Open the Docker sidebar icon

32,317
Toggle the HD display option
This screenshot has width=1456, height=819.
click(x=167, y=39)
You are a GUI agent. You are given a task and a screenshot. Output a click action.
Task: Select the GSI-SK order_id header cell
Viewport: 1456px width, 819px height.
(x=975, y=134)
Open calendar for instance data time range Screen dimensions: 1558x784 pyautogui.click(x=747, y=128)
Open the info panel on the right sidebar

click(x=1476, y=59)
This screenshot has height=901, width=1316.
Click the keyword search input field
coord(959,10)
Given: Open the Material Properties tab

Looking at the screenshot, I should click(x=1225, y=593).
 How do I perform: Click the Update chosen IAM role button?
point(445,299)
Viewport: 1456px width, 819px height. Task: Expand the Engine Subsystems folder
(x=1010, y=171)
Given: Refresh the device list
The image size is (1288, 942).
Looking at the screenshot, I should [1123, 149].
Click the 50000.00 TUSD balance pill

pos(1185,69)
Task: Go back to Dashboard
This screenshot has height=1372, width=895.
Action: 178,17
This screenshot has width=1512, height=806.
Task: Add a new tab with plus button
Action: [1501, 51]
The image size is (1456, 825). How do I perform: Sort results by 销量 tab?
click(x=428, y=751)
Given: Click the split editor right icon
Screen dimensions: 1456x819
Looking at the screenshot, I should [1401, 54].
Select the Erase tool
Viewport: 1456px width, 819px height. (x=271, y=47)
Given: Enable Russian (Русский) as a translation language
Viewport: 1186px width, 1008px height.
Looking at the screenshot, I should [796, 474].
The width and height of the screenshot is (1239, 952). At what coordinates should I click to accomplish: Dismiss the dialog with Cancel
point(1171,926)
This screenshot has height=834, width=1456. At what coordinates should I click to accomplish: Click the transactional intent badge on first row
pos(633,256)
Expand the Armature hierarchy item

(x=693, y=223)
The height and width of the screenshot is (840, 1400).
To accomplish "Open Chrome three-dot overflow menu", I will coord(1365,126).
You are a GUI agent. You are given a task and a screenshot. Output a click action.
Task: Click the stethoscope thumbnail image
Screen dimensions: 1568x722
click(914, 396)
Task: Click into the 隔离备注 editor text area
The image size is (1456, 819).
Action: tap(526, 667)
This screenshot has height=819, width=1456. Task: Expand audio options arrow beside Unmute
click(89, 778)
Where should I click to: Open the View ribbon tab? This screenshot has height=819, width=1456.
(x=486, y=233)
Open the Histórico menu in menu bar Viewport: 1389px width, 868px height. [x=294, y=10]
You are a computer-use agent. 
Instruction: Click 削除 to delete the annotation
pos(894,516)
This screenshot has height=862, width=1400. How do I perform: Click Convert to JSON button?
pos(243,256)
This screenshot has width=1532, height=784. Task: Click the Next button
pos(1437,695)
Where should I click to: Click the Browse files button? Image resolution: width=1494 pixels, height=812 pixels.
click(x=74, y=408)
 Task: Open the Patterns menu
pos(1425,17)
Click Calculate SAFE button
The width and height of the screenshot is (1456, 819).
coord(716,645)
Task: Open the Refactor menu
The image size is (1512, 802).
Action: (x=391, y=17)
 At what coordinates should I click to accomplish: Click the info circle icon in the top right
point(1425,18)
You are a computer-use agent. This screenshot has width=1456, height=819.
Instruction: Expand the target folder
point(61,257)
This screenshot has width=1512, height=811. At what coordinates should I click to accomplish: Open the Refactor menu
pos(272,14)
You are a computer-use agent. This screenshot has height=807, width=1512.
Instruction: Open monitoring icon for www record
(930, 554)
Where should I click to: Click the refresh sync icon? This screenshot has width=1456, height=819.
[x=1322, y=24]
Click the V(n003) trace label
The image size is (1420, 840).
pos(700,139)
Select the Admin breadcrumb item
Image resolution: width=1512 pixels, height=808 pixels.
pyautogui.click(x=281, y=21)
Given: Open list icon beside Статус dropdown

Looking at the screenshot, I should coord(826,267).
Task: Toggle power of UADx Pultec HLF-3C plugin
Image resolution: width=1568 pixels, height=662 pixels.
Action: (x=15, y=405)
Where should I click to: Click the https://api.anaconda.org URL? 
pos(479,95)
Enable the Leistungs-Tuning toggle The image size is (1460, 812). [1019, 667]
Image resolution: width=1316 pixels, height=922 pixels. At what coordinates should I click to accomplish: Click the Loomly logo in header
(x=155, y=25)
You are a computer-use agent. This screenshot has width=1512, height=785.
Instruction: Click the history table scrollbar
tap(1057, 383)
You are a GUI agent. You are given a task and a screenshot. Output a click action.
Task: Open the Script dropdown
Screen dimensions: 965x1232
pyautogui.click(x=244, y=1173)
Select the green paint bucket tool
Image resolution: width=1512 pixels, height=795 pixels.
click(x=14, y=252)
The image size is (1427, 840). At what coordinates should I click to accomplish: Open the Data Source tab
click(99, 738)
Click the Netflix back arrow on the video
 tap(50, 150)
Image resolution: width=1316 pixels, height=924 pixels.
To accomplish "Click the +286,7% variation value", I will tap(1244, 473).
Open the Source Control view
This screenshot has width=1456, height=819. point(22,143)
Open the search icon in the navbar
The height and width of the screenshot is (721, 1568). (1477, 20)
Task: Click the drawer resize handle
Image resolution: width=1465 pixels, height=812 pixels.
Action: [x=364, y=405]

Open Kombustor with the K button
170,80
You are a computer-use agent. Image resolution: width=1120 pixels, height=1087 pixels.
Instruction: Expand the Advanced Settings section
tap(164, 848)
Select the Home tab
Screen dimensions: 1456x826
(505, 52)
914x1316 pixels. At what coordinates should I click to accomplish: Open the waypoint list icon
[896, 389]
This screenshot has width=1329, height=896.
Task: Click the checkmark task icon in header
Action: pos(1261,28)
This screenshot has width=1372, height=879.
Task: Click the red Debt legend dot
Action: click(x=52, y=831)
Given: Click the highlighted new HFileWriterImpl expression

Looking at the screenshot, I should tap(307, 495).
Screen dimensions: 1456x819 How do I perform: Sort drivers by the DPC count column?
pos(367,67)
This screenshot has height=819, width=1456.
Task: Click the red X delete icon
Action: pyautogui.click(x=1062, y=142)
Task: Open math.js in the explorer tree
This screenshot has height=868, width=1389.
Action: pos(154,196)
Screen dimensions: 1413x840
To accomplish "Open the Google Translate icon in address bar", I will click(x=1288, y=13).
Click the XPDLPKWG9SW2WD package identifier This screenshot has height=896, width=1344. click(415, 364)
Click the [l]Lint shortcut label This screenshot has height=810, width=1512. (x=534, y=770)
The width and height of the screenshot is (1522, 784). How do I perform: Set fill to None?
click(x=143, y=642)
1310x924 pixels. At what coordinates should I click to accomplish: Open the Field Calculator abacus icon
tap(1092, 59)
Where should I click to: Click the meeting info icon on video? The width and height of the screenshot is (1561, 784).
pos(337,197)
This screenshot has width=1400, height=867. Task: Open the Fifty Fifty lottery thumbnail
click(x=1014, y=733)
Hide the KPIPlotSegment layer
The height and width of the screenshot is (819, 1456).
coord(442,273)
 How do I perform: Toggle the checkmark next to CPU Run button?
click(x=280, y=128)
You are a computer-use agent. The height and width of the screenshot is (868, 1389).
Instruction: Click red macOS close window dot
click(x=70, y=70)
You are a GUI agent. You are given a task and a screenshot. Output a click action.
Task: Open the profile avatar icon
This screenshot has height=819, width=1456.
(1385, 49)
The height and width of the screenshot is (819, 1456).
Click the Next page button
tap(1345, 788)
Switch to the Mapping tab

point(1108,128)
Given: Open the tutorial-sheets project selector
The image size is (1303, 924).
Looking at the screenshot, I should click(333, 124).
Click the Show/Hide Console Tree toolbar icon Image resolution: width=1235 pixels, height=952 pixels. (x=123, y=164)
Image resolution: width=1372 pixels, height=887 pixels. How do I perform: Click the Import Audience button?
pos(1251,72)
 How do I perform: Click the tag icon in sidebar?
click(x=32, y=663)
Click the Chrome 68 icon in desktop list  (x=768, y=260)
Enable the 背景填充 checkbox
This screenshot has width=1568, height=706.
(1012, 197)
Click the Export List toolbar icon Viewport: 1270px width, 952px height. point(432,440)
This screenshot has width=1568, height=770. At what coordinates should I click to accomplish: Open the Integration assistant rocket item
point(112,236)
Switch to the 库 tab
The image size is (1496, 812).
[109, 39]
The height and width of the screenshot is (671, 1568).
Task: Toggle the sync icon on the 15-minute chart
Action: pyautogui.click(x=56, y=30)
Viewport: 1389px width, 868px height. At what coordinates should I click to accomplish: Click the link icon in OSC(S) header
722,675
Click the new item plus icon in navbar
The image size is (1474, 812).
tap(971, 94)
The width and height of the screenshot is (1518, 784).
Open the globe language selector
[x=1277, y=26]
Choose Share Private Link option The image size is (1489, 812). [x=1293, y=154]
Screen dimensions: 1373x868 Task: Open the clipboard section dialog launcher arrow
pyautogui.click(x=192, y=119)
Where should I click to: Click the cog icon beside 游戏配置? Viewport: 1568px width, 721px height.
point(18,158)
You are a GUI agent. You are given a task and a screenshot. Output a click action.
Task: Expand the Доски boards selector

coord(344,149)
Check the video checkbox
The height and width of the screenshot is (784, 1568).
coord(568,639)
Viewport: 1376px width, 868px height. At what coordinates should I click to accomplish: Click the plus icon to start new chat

TRY IT:
Work through the listing above, counting every line that has the string "toolbar" in it. Give only the final count.

EXERCISE ANSWER:
2